DIRECTION A: In the listing, substitute "移民新政" for "移民政策" in the stretch from the line containing "加拿大无语言移民项目最后一次开门！ (163, 63)" through the line containing "Classified Ads (166, 135)". Give back only those lines, with everything else left as it is.

# NEW GERMAN SUPERCAV TORPEDO-800km/h, faster than the Shkval



## Blue Max (20 Sep 2005)

This new German torpedo, the Barracuda is supposedly faster Shkval, maneuverable and accurate unlike the Shkval and consequently is claimed to be able to intercept the Shkval and other torpedo.

_NEWS FLASH - June 1st 2005- NEW GERMAN SUPERCAV TORPEDO! 

http://www.deepangel.com/html/the_squall.html

German companies have developed a highly advanced new supercavitating torpedo known as the 'Barracuda'. 

Built by Diehl BGT Defence, and Altas Elektronik the previously top secret Barracuda travels at over 800km/h, faster than the Shkval, and is fully guided, capable of twisting and turning in on its target at high speed! 

Recently unveiled in May at IMDEX 2005 in Singapore the Barracuda has already undergone a whole range of successful tests. The designers of the prototype Barracuda boast that its capabilities are unmatched, claiming the design is 10 years ahead of American research. It is claimed the Barracuda is maneuverable enough even to home in on, and knock out an incoming Shkval!

You can read a full article about supercavitation, that includes a write up and pictures of the Barracuda, as well as pictures from the world of Deep Angel in the launch issue of 'Wunderwelt Wissen' magazine.

The PDF's of the article may be downloaded from the ProSieben TV site by clicking here.
   
A different render of the Barracuda and accompanying article is available from the same site by clicking here.
   
An article from German journal Europaeische Sicherheitit that includes another different render of the Barracuda in action is available by clicking here for the article, or here for the render. 
As Robert Kulinsky of American Naval Undersea Warfare Center (NUWC) states in the article - we stand today where once aircraft designers stood after the first flight of the Wright Brothers... at the forefront of a oncoming revolution.

The Shkval (Squall) is the revolutionary new breed of torpedo in use by Russian Naval forces.

The Shkval is the first use of supercavitational technology in modern weapons and represents perhaps the largest leap forward in underwater warfare since the invention of the submarine itself.

Launched from Bars (Akula) and Antyey (Oscar) class submarines, Shkval torpedoes travel at over five times the speed of conventional torpedoes. Propelled forward by a rocket engine, there are no countermeasures or defenses which can stop the Shkval.

Research on developing a self propelled supercavitational projectile began in the early 1960's at the Ukrainian Institute of Hydromechanics. It took over a decade for the fundamental problems to be solved, during which time, the sound barrier is believed to have been first broken underwater. The research led to the construction of underwater supercavitating rifles for use by elite Russian Spetznaz troops, and in the mid 1970's to the creation of the world's first supercavitating torpedo.

MATERIAL PROVIDED:
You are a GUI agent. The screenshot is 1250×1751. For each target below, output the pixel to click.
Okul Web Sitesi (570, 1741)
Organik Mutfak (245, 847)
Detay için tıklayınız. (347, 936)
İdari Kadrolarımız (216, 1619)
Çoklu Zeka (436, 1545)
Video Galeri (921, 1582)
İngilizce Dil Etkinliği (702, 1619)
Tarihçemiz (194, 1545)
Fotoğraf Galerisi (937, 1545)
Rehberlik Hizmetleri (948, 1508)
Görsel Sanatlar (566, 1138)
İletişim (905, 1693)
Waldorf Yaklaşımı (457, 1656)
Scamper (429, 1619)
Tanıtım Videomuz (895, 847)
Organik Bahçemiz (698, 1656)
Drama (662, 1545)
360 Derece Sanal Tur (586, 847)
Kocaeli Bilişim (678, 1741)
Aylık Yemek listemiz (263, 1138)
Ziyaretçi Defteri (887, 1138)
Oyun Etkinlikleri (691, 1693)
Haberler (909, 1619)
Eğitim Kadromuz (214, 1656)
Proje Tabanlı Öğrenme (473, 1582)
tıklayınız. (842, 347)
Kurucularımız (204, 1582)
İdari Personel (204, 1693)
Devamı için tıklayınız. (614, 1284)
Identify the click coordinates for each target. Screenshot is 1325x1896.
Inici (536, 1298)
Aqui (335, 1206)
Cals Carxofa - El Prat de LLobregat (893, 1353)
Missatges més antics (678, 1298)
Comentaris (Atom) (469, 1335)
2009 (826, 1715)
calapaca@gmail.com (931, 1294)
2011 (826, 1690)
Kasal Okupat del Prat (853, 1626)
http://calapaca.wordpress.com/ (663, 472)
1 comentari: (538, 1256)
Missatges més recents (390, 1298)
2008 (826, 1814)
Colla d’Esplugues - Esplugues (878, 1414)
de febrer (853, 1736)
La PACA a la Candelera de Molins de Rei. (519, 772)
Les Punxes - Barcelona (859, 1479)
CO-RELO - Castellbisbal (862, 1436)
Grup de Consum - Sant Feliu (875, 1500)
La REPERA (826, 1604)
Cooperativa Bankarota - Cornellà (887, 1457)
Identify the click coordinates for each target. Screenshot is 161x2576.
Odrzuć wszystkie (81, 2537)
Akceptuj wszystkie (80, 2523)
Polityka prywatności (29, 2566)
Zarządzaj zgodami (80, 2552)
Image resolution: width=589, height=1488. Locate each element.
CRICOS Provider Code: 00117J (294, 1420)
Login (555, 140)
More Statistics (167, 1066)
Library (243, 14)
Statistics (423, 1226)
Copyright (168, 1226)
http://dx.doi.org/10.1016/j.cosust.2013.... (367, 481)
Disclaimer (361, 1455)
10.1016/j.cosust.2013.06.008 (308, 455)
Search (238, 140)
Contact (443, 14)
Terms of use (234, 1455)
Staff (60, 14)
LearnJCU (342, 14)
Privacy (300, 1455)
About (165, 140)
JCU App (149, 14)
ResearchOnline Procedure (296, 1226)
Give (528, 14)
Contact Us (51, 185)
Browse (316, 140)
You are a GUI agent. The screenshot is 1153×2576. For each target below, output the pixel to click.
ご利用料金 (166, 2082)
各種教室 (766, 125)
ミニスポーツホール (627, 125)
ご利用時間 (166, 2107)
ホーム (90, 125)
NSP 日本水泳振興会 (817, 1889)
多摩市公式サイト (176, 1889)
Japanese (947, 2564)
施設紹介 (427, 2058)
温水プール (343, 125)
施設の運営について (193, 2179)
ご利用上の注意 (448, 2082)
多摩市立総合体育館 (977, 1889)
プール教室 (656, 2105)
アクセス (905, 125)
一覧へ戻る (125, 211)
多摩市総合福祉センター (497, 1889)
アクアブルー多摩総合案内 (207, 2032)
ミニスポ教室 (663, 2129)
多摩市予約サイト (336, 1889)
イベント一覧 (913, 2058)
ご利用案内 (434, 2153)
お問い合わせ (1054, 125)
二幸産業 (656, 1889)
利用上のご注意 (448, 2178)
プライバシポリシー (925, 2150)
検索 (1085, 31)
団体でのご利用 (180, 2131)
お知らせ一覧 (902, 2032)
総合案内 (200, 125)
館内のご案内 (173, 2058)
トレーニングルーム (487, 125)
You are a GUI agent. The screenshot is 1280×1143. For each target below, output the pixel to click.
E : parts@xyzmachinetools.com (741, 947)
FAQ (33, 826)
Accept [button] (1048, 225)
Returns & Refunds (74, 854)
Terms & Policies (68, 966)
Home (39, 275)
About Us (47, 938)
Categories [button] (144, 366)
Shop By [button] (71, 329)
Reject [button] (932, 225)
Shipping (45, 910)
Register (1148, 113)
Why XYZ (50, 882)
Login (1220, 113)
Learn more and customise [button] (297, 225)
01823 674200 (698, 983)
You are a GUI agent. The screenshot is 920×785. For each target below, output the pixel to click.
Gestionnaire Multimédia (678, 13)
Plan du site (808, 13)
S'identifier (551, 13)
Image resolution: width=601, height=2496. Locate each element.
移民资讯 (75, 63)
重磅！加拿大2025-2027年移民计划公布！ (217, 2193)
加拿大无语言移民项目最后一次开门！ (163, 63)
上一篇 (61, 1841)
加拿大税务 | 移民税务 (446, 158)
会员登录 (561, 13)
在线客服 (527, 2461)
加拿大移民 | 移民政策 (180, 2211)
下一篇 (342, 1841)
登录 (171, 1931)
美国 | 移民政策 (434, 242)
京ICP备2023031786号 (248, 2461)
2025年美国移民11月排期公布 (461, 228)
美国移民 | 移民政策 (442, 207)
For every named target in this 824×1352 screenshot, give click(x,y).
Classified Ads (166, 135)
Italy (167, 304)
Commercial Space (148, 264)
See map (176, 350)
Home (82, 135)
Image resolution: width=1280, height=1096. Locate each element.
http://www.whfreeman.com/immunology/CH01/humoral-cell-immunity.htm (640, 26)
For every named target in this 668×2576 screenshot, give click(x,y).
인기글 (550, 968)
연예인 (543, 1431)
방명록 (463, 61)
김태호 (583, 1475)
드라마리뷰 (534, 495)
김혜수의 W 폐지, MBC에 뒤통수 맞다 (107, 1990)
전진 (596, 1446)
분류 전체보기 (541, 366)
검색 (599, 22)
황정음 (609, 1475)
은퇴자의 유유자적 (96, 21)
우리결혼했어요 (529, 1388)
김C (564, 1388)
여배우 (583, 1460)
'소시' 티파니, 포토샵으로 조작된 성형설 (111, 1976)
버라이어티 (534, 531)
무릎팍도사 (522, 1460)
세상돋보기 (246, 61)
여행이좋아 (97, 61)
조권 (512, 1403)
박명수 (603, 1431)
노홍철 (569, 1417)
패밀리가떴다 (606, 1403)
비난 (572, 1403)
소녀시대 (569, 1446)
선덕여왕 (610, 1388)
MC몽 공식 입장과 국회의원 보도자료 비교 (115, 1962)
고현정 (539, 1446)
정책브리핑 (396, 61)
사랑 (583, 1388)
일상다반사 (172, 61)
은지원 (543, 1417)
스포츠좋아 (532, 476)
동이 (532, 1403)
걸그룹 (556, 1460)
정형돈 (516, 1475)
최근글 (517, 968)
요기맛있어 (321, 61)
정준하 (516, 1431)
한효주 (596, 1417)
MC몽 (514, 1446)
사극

DIRECTION B: Copy from the torpedo article the stretch from "Recently unveiled in" through "an incoming Shkval!", word for word.

WRITTEN RESPONSE A:
加拿大无语言移民项目最后一次开门！ (163, 63)
上一篇 (61, 1841)
加拿大税务 | 移民税务 (446, 158)
会员登录 (561, 13)
在线客服 (527, 2461)
加拿大移民 | 移民新政 (180, 2211)
下一篇 (342, 1841)
登录 (171, 1931)
美国 | 移民新政 (434, 242)
京ICP备2023031786号 (248, 2461)
2025年美国移民11月排期公布 (461, 228)
美国移民 | 移民新政 (442, 207)
For every named target in this 824×1352 screenshot, give click(x,y).
Classified Ads (166, 135)

WRITTEN RESPONSE B:
Recently unveiled in May at IMDEX 2005 in Singapore the Barracuda has already undergone a whole range of successful tests. The designers of the prototype Barracuda boast that its capabilities are unmatched, claiming the design is 10 years ahead of American research. It is claimed the Barracuda is maneuverable enough even to home in on, and knock out an incoming Shkval!